Narin acısı bize çok şey hatırlattı
Diyarbakır’ın şehre yakın bir köyünde hayatı yeni tanımaya başlayan, 8 yaşında sevimli mi sevimli Narin’in katli bütün Türkiye’yi yasa boğdu. Katledenlere duyulan öfke dağları, denizleri aştı, Türkiye’nin bir ucundan bir ucuna yürekleri yaktı.
Yürekler Narin’e yanarken akıl almaz bir vahşet haberi de Tekirdağ-Malkara’dan geldi. 2 yaşındaki kız çocuğu dövülüyor, en iğrenç muameleye tâbi tutuluyor.

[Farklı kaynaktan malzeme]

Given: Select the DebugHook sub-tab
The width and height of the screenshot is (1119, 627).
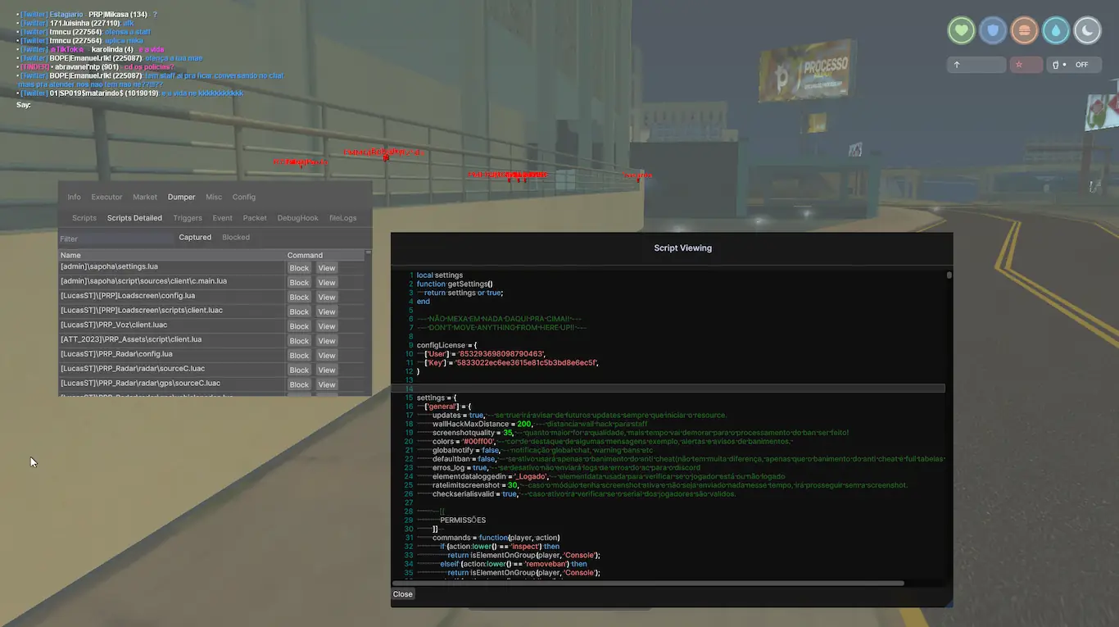Looking at the screenshot, I should (297, 219).
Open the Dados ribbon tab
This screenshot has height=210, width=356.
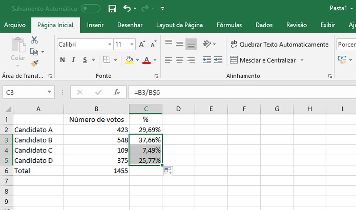[x=264, y=25]
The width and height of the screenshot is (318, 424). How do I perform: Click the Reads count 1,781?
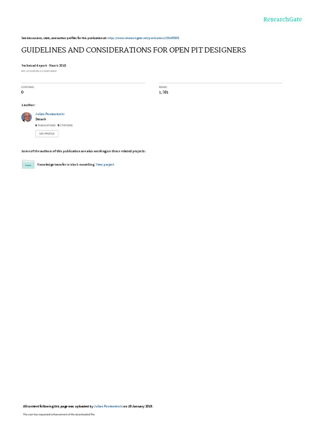tap(164, 92)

İnsanlar nasıl canavarlaşıyorlar, nasıl ilkelleşiyorlar, nasıl kendileri olmaktan çıkıyorlar?!
Sosyologlar, psikologlar -kesinlikle iktidarın görüşlerinden bağımsız- iki olaydaki canavarlaşma üzerinde durmalı.
Diyarbakır’ın köyünde Narin’in, en yakınlarının vahşetine maruz kalarak hayatını yitirmesi, günlerdir basın yayın organlarının birinci haberi... Haberlerde köyün ucu bucağı gösteriliyor.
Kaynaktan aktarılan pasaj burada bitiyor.